__Supplied data__.
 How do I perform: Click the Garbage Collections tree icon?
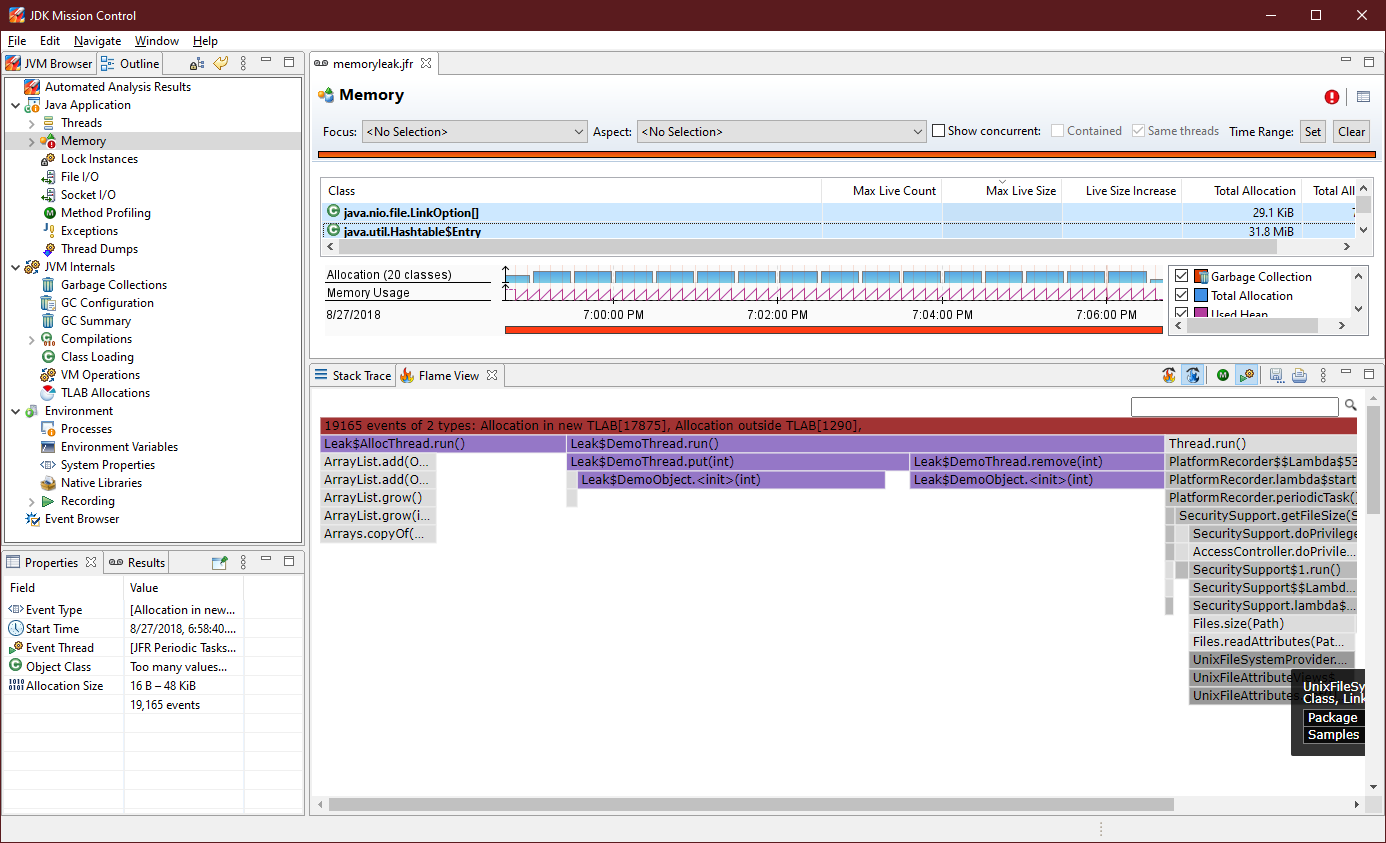point(48,285)
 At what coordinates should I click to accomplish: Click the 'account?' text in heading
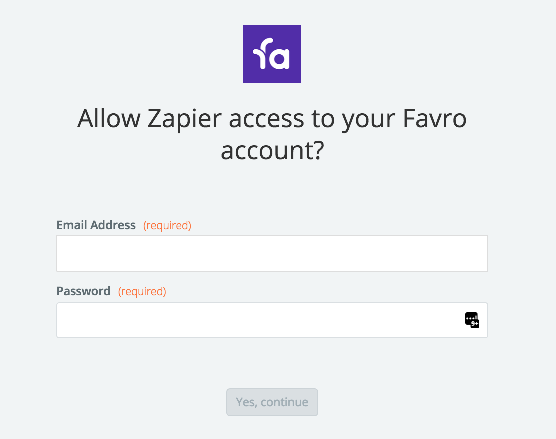pos(272,150)

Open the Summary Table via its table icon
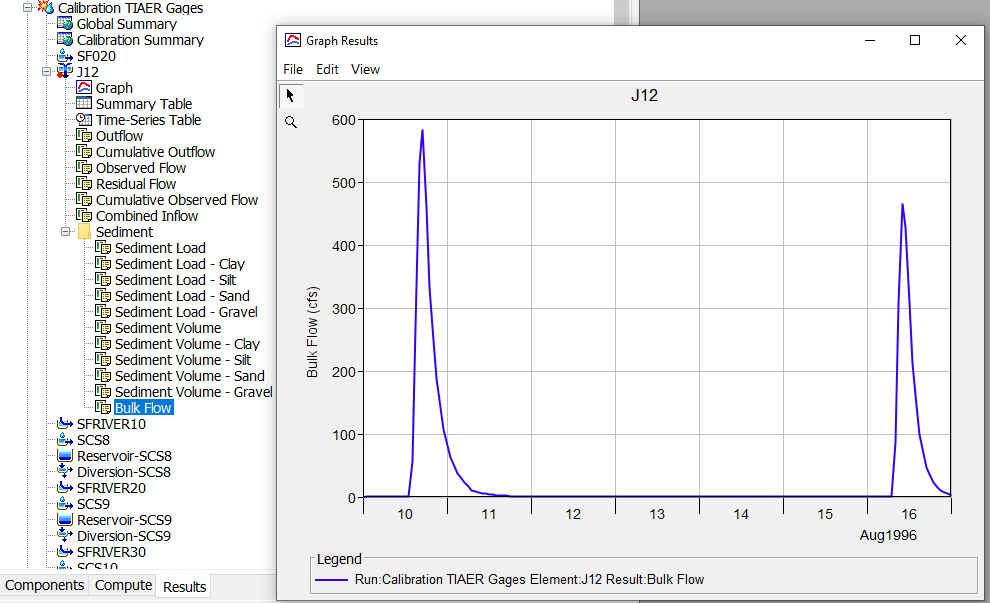point(84,104)
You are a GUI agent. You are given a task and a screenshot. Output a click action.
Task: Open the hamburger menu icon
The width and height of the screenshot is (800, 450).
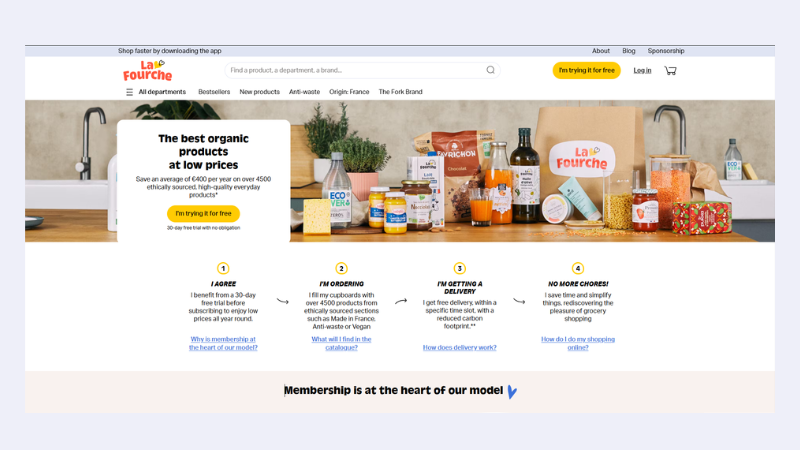pyautogui.click(x=129, y=92)
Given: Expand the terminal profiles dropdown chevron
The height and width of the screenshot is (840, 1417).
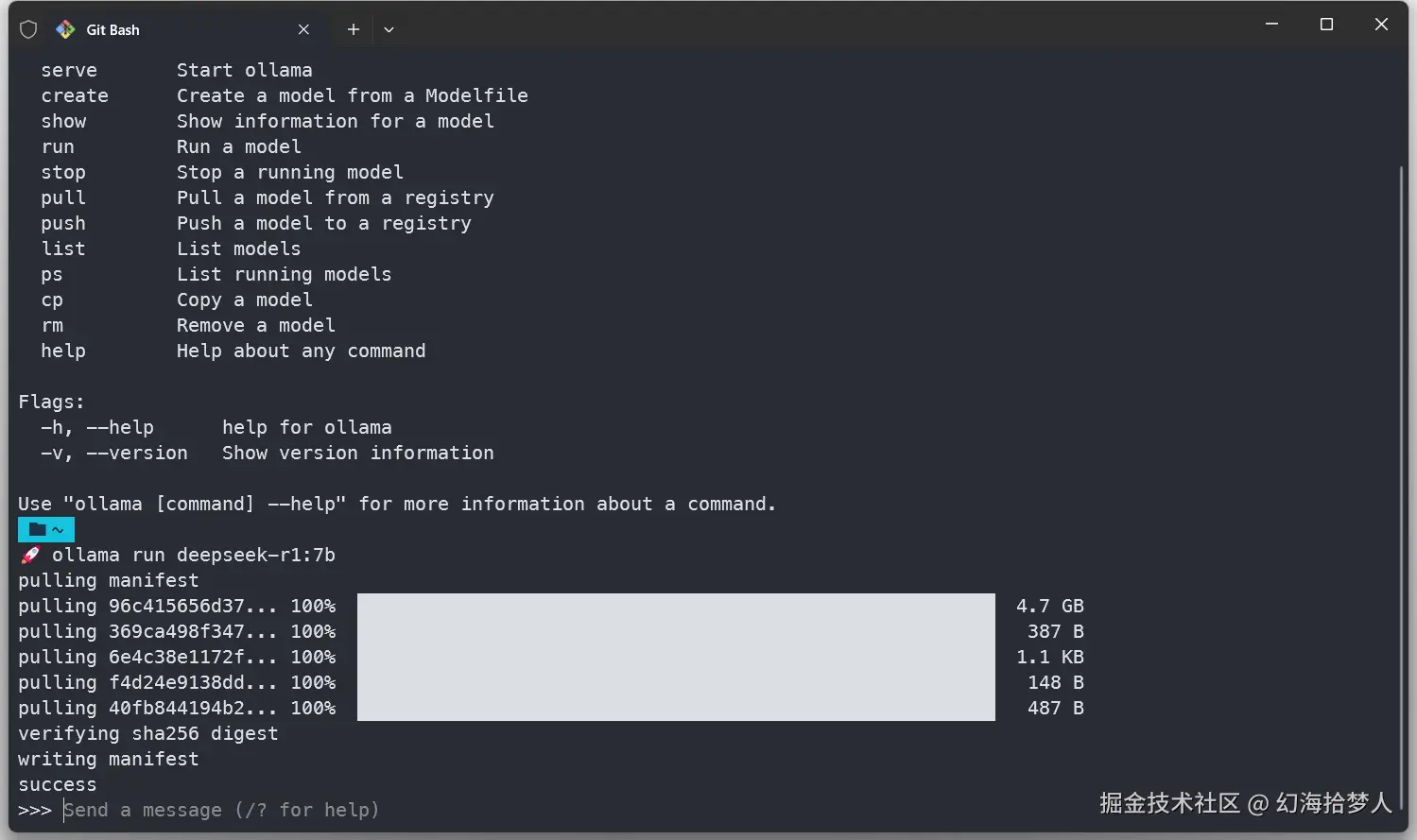Looking at the screenshot, I should pyautogui.click(x=389, y=29).
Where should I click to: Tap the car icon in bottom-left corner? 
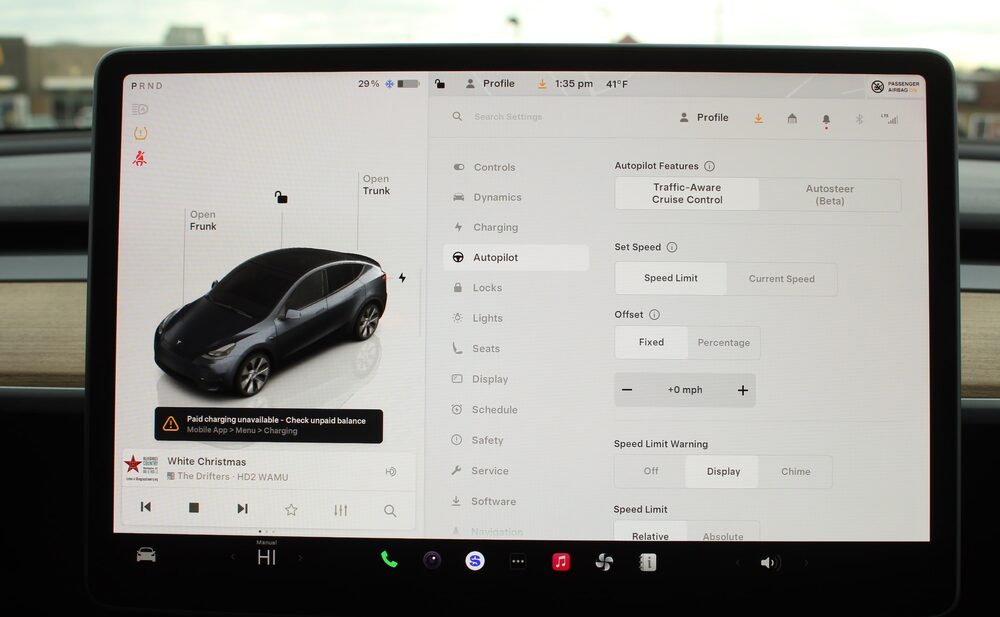pos(146,555)
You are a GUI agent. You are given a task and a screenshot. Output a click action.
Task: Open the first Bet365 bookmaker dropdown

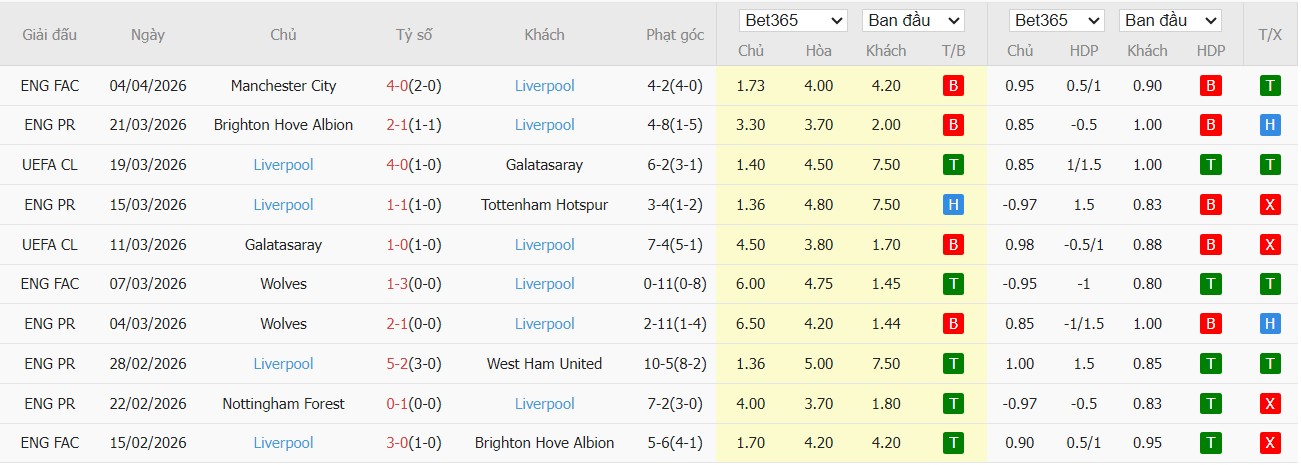[x=793, y=21]
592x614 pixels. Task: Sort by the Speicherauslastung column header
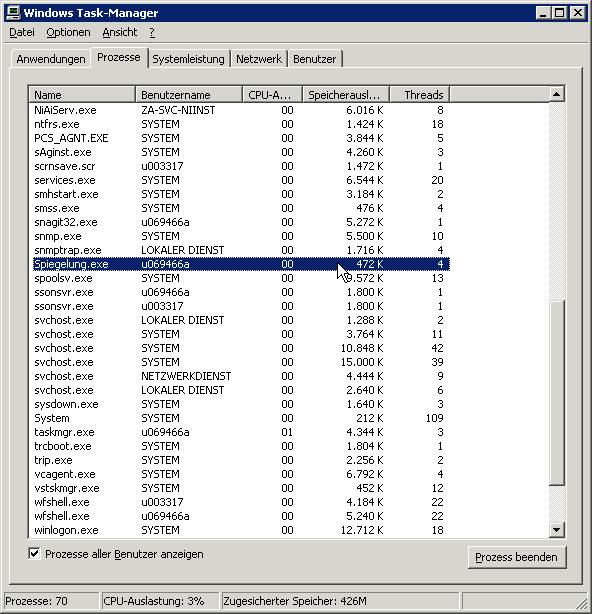click(346, 95)
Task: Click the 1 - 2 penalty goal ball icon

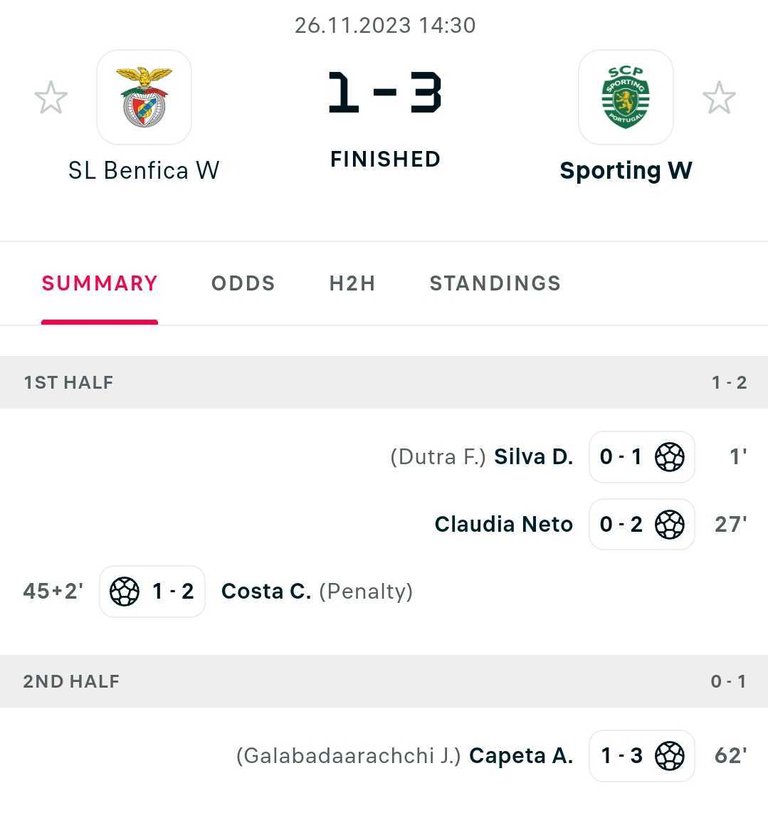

__How to complete this task__.
With the pictures left aside, set down each entry above exactly as it stands.

__Output for this exercise__.
 How do I perform: Click the Garbage Collections tree icon?
point(48,285)
 At what coordinates should I click to accomplish: Click the 'account?' text in heading
pos(272,150)

Open the Summary Table via its table icon
point(84,104)
You are a GUI agent. You are given a task and a screenshot. Output a click action.
Task: Open the hamburger menu icon
The width and height of the screenshot is (800, 450).
pyautogui.click(x=129, y=92)
Given: Expand the terminal profiles dropdown chevron
The height and width of the screenshot is (840, 1417).
Looking at the screenshot, I should pyautogui.click(x=389, y=29).
Where should I click to: Tap the car icon in bottom-left corner? 
pos(146,555)
You are a GUI agent. You are given a task and a screenshot. Output a click action.
Task: Open the first Bet365 bookmaker dropdown

[x=793, y=21]
592x614 pixels. Task: Sort by the Speicherauslastung column header
click(346, 95)
Task: Click the 1 - 2 penalty goal ball icon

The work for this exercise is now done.